### Dataset entries
◆ ◆ ◆ ◆

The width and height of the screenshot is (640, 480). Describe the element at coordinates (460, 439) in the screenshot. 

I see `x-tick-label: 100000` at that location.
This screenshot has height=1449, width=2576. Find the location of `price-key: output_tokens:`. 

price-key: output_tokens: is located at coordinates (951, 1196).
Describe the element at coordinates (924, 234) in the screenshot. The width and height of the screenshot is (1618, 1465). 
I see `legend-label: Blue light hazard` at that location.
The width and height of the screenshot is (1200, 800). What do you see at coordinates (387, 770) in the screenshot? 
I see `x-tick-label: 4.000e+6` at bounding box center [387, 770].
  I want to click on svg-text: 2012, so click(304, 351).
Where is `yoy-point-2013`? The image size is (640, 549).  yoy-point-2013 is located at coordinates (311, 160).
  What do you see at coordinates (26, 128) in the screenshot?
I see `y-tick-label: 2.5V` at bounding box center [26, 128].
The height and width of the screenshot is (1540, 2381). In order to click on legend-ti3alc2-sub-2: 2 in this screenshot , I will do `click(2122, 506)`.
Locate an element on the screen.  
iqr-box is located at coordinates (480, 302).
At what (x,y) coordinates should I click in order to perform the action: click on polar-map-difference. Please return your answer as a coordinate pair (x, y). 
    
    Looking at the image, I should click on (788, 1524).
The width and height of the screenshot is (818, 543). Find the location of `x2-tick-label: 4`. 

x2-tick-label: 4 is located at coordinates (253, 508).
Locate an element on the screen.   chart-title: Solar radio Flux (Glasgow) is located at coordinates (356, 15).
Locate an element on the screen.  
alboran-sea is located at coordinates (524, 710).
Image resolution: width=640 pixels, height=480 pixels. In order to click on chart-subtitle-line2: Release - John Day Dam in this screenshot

◆ ◆ ◆ ◆

### Problem statement
Return the records above word for word, line by line, from the first to the last.

### Answer box
The width and height of the screenshot is (640, 480). Describe the element at coordinates (460, 439) in the screenshot. 

I see `x-tick-label: 100000` at that location.
This screenshot has height=1449, width=2576. Find the location of `price-key: output_tokens:`. 

price-key: output_tokens: is located at coordinates (951, 1196).
Describe the element at coordinates (924, 234) in the screenshot. The width and height of the screenshot is (1618, 1465). 
I see `legend-label: Blue light hazard` at that location.
The width and height of the screenshot is (1200, 800). What do you see at coordinates (387, 770) in the screenshot? 
I see `x-tick-label: 4.000e+6` at bounding box center [387, 770].
  I want to click on svg-text: 2012, so click(304, 351).
Where is `yoy-point-2013`? The image size is (640, 549).  yoy-point-2013 is located at coordinates (311, 160).
  What do you see at coordinates (26, 128) in the screenshot?
I see `y-tick-label: 2.5V` at bounding box center [26, 128].
The height and width of the screenshot is (1540, 2381). In order to click on legend-ti3alc2-sub-2: 2 in this screenshot , I will do `click(2122, 506)`.
Locate an element on the screen.  
iqr-box is located at coordinates (480, 302).
At what (x,y) coordinates should I click in order to perform the action: click on polar-map-difference. Please return your answer as a coordinate pair (x, y). 
    
    Looking at the image, I should click on (788, 1524).
The width and height of the screenshot is (818, 543). Find the location of `x2-tick-label: 4`. 

x2-tick-label: 4 is located at coordinates (253, 508).
Locate an element on the screen.   chart-title: Solar radio Flux (Glasgow) is located at coordinates (356, 15).
Locate an element on the screen.  
alboran-sea is located at coordinates (524, 710).
Image resolution: width=640 pixels, height=480 pixels. In order to click on chart-subtitle-line2: Release - John Day Dam in this screenshot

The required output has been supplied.